Submitted to: Microbial Pathogenesis
Publication Type: Peer reviewed journal
Publication Acceptance Date: 4/7/2005
Publication Date: 8/9/2005
Citation: Oldoni, I., Brown, C., King, D.J., Samal, S., Seal, B.S. 2005. The use of in situ hybridization and immunohistochemistry to study the pathogenesis of varous newcastle disease virus strains and recombinants in embryonated chicken eggs. Microbial Pathogenesis. 39:69-75. Interpretive Summary: Newcastle disease virus (NDV) formally designated avian paramyxovirus-1 (APMV1) causes a serious, economically important disease that must be reported internationally to regulatory agencies when outbreaks of virulent disease occur among poultry. Embryonated chicken eggs were utilized to examine the contribution of different NDV proteins to virulence of the virus by pathology-based techniques.
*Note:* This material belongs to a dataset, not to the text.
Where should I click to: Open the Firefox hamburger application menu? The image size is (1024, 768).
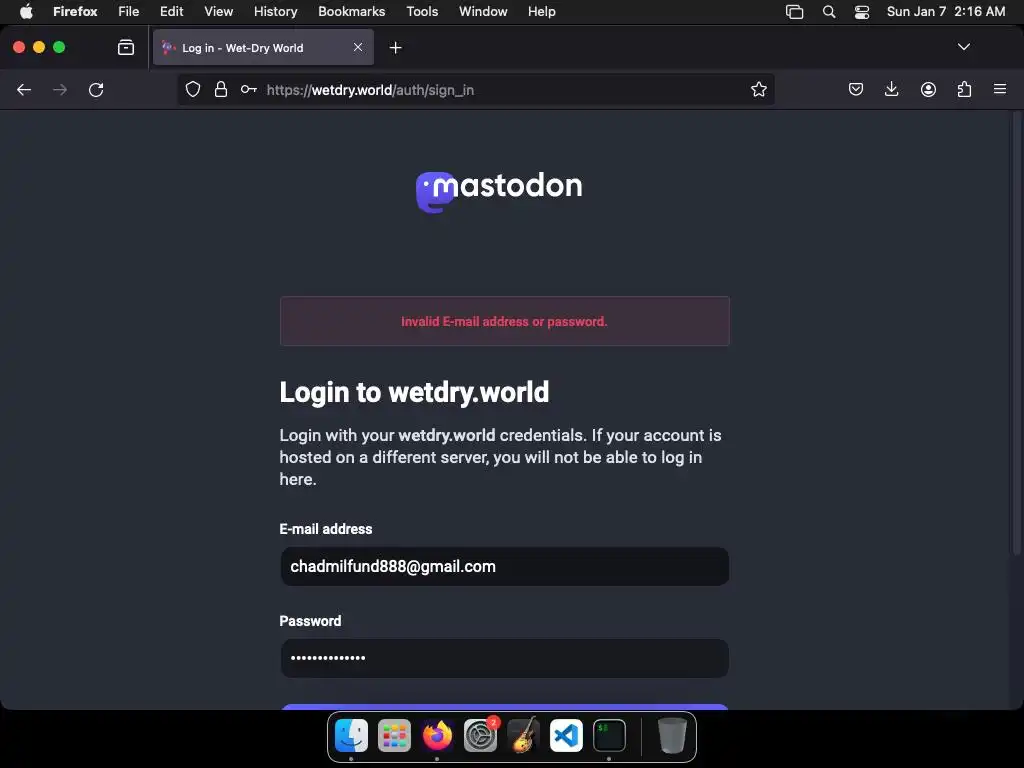click(999, 89)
The protein on the surface of the virus important for attachment to cells during infection from very virulent viruses was genetically placed into viruses of low virulence. The low virulent viruses with the highly virulent NDV attachment protein behaved more similar to the highly virulent virus types in that they could be detected extensively in chicken embryos. Also, the phosphoprotein (P) important for the virus to replicate was genetically altered and this made NDV less virulent than parent strains in chicken embryos. Consequently, the viral attachment protein and the P protein are important to NDV virulence. Also, the embryonated chicken egg can be utilized for determining which NDV proteins are important to virulence of the virus and this will be useful during future development of vaccines for this virus.
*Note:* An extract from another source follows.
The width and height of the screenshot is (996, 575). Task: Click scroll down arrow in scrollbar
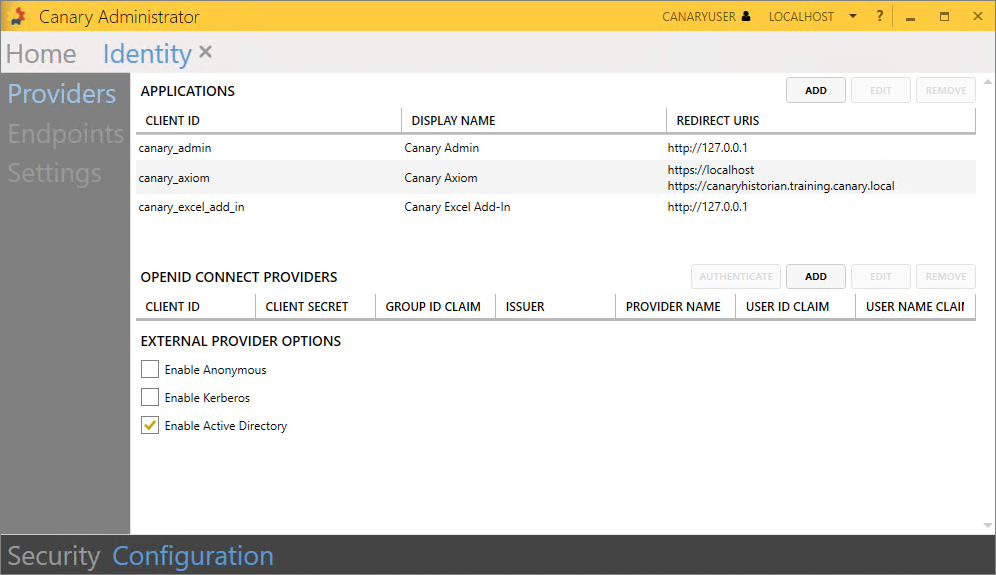coord(987,526)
Technical Abstract: Avian paramyxovirus type 1, commonly referred to as Newcastle disease virus (NDV), is a serious pathogen of significant economic importance to the poultry industry. To investigate the role of the fusion (F), hemagglutinin-neuraminidase (HN), and P protein gene sequences in virulence, six strains of Newcastle disease virus (NDV) representing all pathotypes and seven recombinant strains created by reverse genetics were inoculated into 9-day-old chicken embryos. Tissues and chorioallantoic membranes were harvested at 24- hour intervals post inoculation. Riboprobe in situ hybridization and immunohistochemistry highlighted distinct tissue tropisms among the viruses. Presence of F and/or HN from virulent viruses inserted into lentogenic backbones caused dissemination of virus in a manner similar to wild type virulent viruses. Disruption of P gene decreased dissemination of velogeinic infectious clones. It is concluded that each of these genes contributes to virulence.